Gibbet Hill is where they hanged people. The area was chosen because, being visible from Signal Hill, the hanging bodies served as a reminder of what happens to people who break the laws of the colony.

“They took this piano, took all the strings out of the piano, nailed the piano to the top of the rocks, pulled the strings down over the side of the cliff face and let the wind play the piano strings,” Keiley said. “It was the most beautiful, haunting sound you can imagine — just absolutely magic. Ever since that time, that space that used to be a grotesque space about death… now is actually this beautiful space that meant something different.”

These thoughts may have served as the jumping-off point, but it’s not Keiley’s intended goal to make anyone second-guess stuffing a turkey.

“I didn’t particularly want people to change their opinion about Mount Scio,” Keiley said, laughing. “It’s just a heavenly place in itself and… I loves me a bit of savoury.”

Keiley simply wanted to take sound and music, put it in an unfamiliar spot, and give other people the opportunity to enjoy the area surrounding the farm, which is usually not open to the public.

At the end of the walk, the last choir will sing a new composition by Andrew Staniland.

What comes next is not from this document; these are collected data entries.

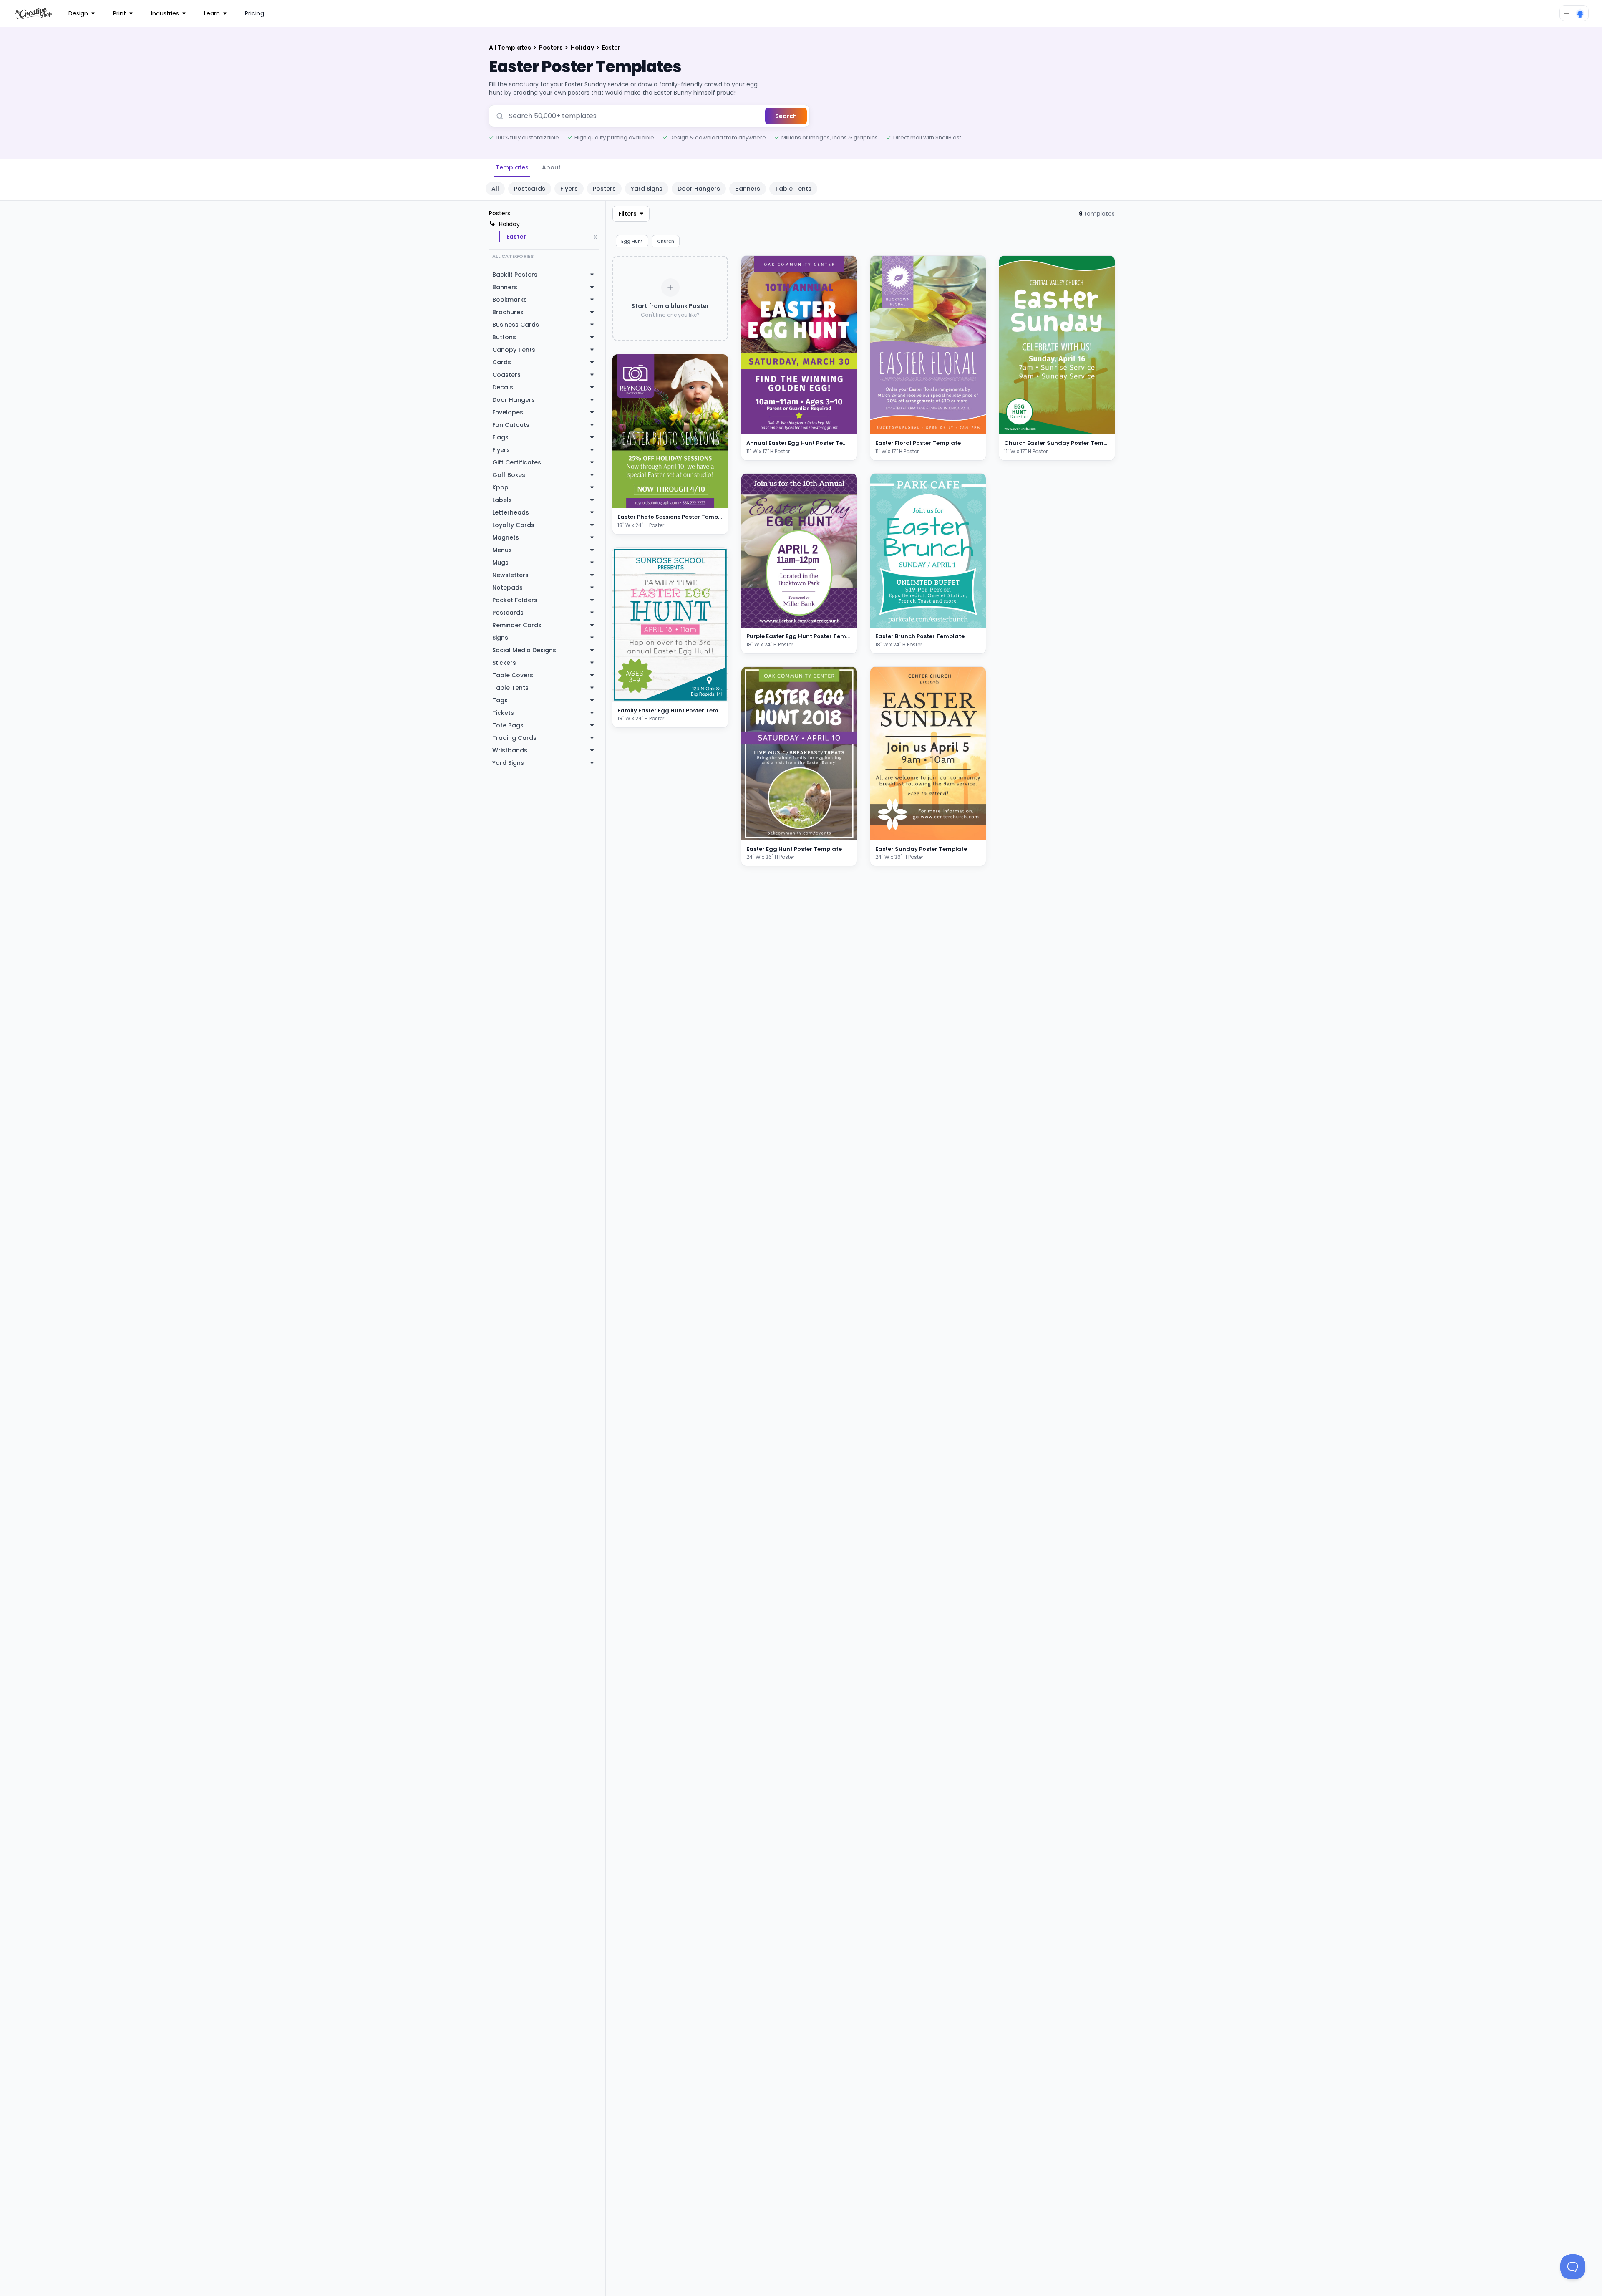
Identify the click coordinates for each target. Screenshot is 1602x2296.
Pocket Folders (514, 600)
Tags (500, 700)
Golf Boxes (508, 475)
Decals (502, 387)
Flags (500, 437)
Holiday (583, 47)
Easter (516, 236)
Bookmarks (509, 299)
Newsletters (510, 575)
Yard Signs (646, 188)
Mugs (500, 562)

The audience will sit around in a circle and, with the help of a phone application specifically designed for the installation, can participate in the music by striking their iPhones at the air. Each mimed mallet hit will let out a series of vibrating tones from the tiny speaker, similar to the sound of the standing bell, a bowl-shaped musical instrument often used in Buddhist religious rituals.

“…float…” will be performed twice on July 1, at 5 p.m. and 7:30 p.m.